The trail encompasses the Lou Neff Point Gazebo at the confluence of Barton Creek and Lady Bird Lake. It is listed as 'Austin Art in Public Places'.

On February 7, 2026, the City of Austin opened Wishbone Bridge—a three way bridge—to create a north-south connection on the Butler Trail across Lady Bird Lake that gets trail users off of the sidewalks on Longhorn Dam and away from the heavy traffic across the dam. Construction of the bridge started in the summer of 2024 and cost $25 million paid for with $20 million from a 2020 bond package, a $4.1 million federal grant and other money from 2012 and 2016 bonds. The center of the bridge is a 76-foot-wide shaded plaza with landscaping, benches and bike racks added by the Trail Conservancy.

===Fishing===
Lady Bird Lake has been stocked with several species of fish intended to improve the utility of the reservoir for recreational fishing. The predominant fish species in Lady Bird Lake are largemouth bass, catfish, carp, and sunfish. Fishing is regulated by the State of Texas, requiring a fishing license, and daily bag and length limits apply for most species.

A ban on the consumption of fish caught in the lake was issued by the City of Austin in 1990, as a result of excessively high levels of chlordane found in the fish. Although the use of chlordane as a pesticide was banned in the United States in 1988, the chemical sticks strongly to soil particles and can continue to pollute groundwater for years after its application.
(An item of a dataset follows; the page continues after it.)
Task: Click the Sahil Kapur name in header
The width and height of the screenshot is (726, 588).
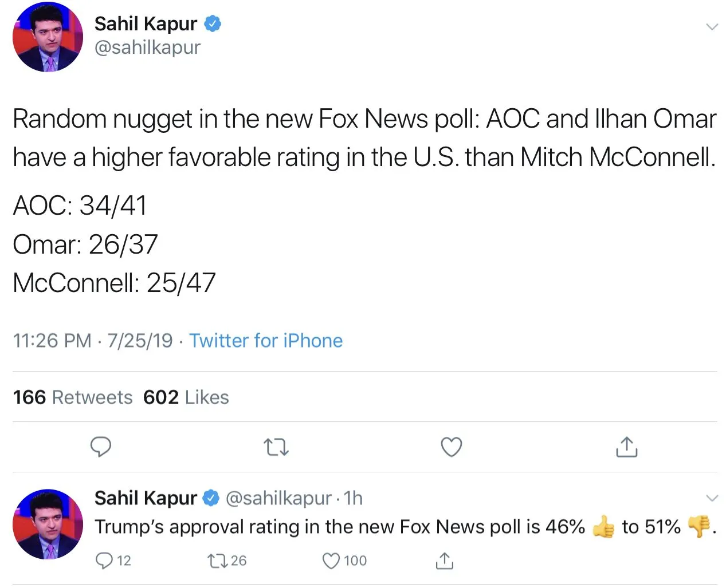Action: pyautogui.click(x=146, y=23)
The ban on the consumption of fish caught in the lake was finally lifted in 1999.

The ADA-accessible Holly Fishing Pier, built by the Trail Conservancy on the north shore of the lake near Festival Beach, opened in 2025.

==Drinking water uses==
The first water treatment facility in the City of Austin, the Thomas C. Green Water Treatment Plant, was built in 1925 to treat water from the Colorado River. The plant occupied 6 acre just west of the principal downtown business district. The water treatment facility was decommissioned in late 2008.